Cut the prices already

Cut the prices already

In today's newsletter, we ask one important question—"Why won't Real Estate Developers simply cut prices?"


Business

The Story

A few days ago, the honourable minister Piyush Goyal dropped a few truth bombs while addressing  the top Real Estate Developers in the country. He said and I quote — “Unless you reduce your rates, you are stuck with your material. You can choose to be stuck with your material and default with the bank and let the material go away, or you can choose to get rid of whatever you bought at high prices. You can think it as a bad decision or an unfortunate situation and move forward”

The comments came at a time when many people were expecting the government to intervene and announce a bailout package for the real estate industry. However, that whole hypothesis broke down, the moment these comments were made public. So why did Piyush Goyal make these assertions and why are Real Estate developers so skittish about reducing property prices?

Well, you could trace the problem back to the economic boom of the 2004–08 era when GDP growth was constantly surging at 9–10% every year. In a bid to exploit the growth opportunities available, Real Estate Developers launched new projects worth lakhs of crores setting off the biggest investment boom in the country’s history. And then in 2008, the Global Financial Crisis (GFC) threatened to play spoilsport.

Growth rates moderated. Demand took a hit. Wage rates plateaued.
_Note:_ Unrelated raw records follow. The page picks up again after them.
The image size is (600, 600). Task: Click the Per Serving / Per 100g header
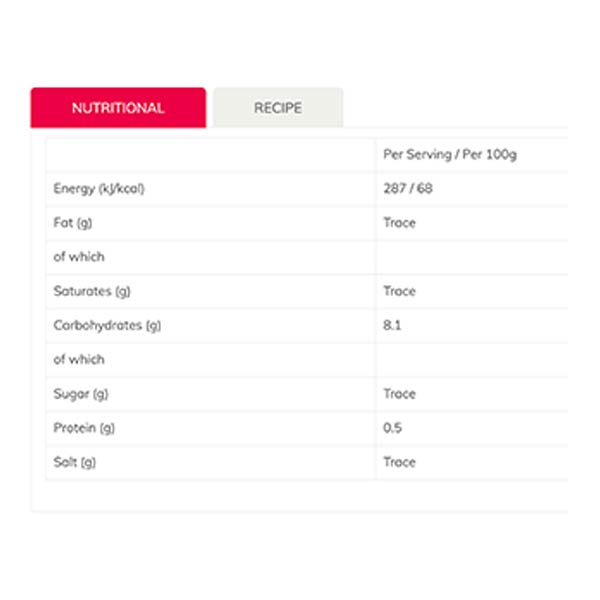click(449, 155)
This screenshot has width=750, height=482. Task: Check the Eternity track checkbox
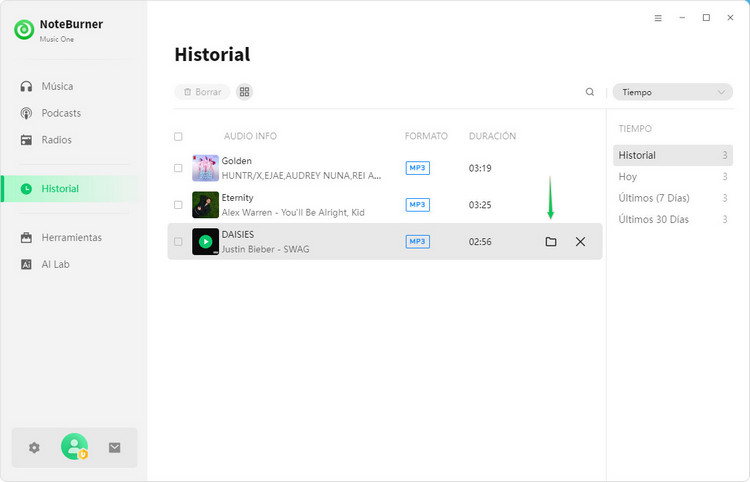point(178,205)
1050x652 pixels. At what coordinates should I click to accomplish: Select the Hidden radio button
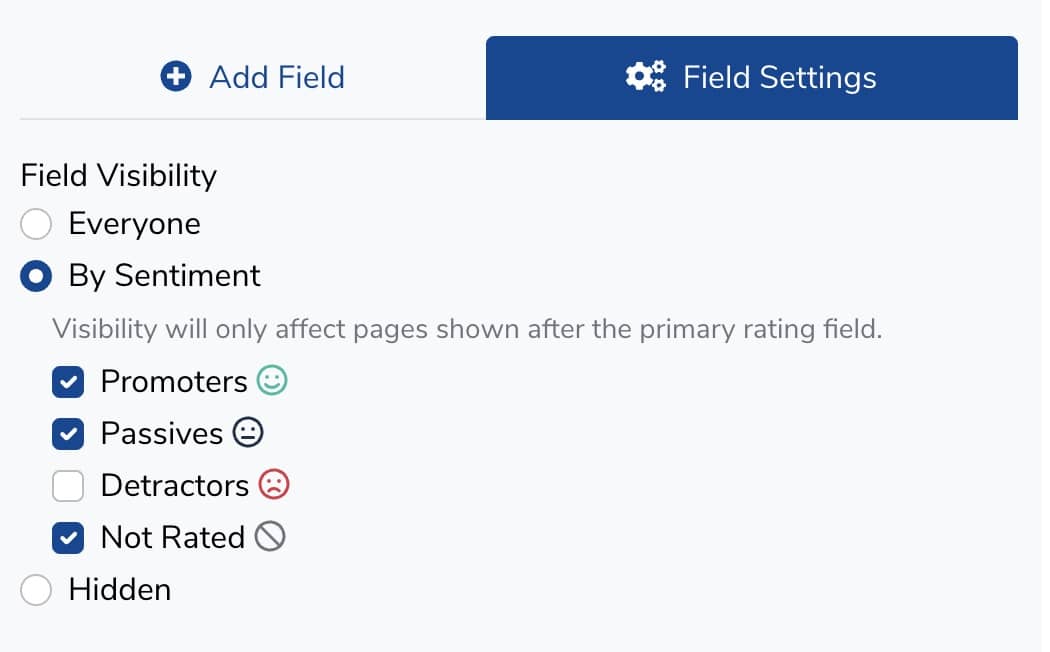[36, 590]
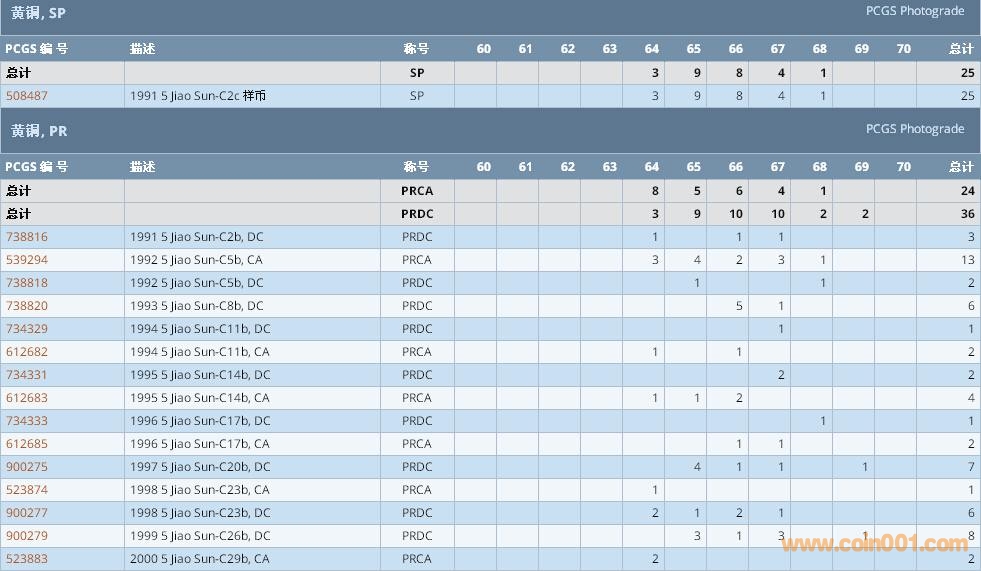Select the 612682 PCGS link

(27, 352)
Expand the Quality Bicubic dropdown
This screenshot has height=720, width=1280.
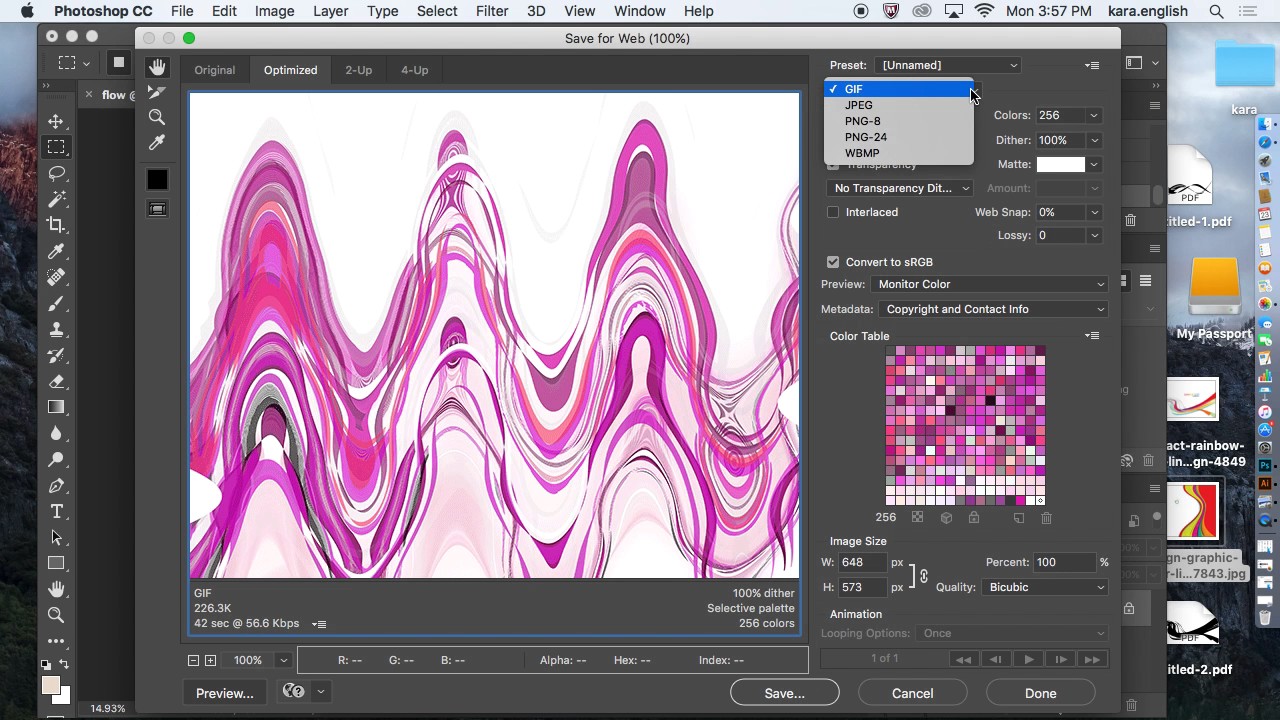click(1045, 587)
And Real Estate companies finally realised that they had overstretched themselves after having borrowed large sums of money pursuing extravagant projects. After all, you can’t expect a middle-income consumer to fork over 1 Crore for a 2 BHK property. And as a consequence, unsold homes (inventory) started piling up across the country.

Usually, when this happens, the best recourse is to simply reduce prices and get rid of all the stuff that’s not selling. However, that wasn’t happening in the Real Estate industry.

Why, you ask?

Two words — Holding power. Most developers were convinced they could hold on to unsold inventory and finance new projects with borrowed money. They were hoping for a bounce-back in prices and they were willing to wait it out. Unfortunately, there was no bounce back. The Real Estate sector did not witness a resurgence of any sort. And by 2015, they had no choice but to reduce prices. However, there was a slight complication. As the former economic advisor, Arvind Subramanian succinctly put it-

“While developers could in principle tempt buyers into the market by reducing prices, they couldn’t do this in practice because lower prices would have destroyed the (notional) value of the collateral that they had pledged in order to secure their lending.”

You see, developers were borrowing all that big money by pledging the only collateral they owned — their properties. And the value of the collateral is highly dependant on how you’re pricing your properties. So if you start selling all your unsold homes at throwaway prices, you’ll have to revalue all the properties you’ve pledged with the bank. Ergo, the value of your collateral diminishes.

And the bank will promptly ask you to put up more money to shore up the value of said collateral. If you don’t pay up, they are going to come for you. So cutting prices has its downside.

However, once RERA (Real Estate Regulation and Development Act), Black Money Act, Demonetisation, and GST took centre stage, developers were willing to throw in the towel and sell properties at a discount. But by then, their costs had bloated exponentially and their margins were receding fast. Any substantial discount would mean selling properties below cost. Here’s another handy chart from Liases Foras to show how residential developers in Mumbai were losing the plot completely.

And with COVID, these problems have only exacerbated. So if anything, this ought to be the most opportune moment to cut prices. But alas, they have another contention.

“Reducing real estate prices is a theoretical proposition as the I-T department will penalise you. Both the buyer and the seller have to bear a 35% penalty if a property is transacted at below 10% of the RR rates” — Niranjan Hiranandani, President, ASSOCHAM & Co-Founder & Managing Director, Hiranandani Group.

So here’s the deal. The RR rate or the Ready Reckoner rate is the lowest price at which a property has to be registered (in a particular area) in case you wish to transfer it to somebody else. This price is important because it’s used to calculate the stamp duty payable to the state government. And since the government can make money here, there’s a perverse incentive for the state to keep hiking this price every year, even if they don’t see a proportionate increase in the market price.

And Real Estate developers contest that property prices are already hovering pretty close to these rates. Any further reduction would mean attracting heavy penalties.

Now do bear in mind, the Indian Real Estate market isn’t just the Mumbai Metropolitan Region (MMR) or the National Capital Region (NCR). However, the ‘inventory problem’ is particularly acute in Mumbai and NCR, which is why most people talk about use cases specific to these areas when they discuss problems plaguing the industry.

Anyway, irrespective of what the Real Estate Industry feels right now, it doesn’t look like the government is going to offer them a helping hand anytime soon. As Uday Kotak said — “Real estate players [should] move inventory and clear the stock they have. They should not be looking at the rear-view mirror while driving a car, but looking in front.”

So maybe, its time to finally move on. Maybe its time to sell what you have and start over again.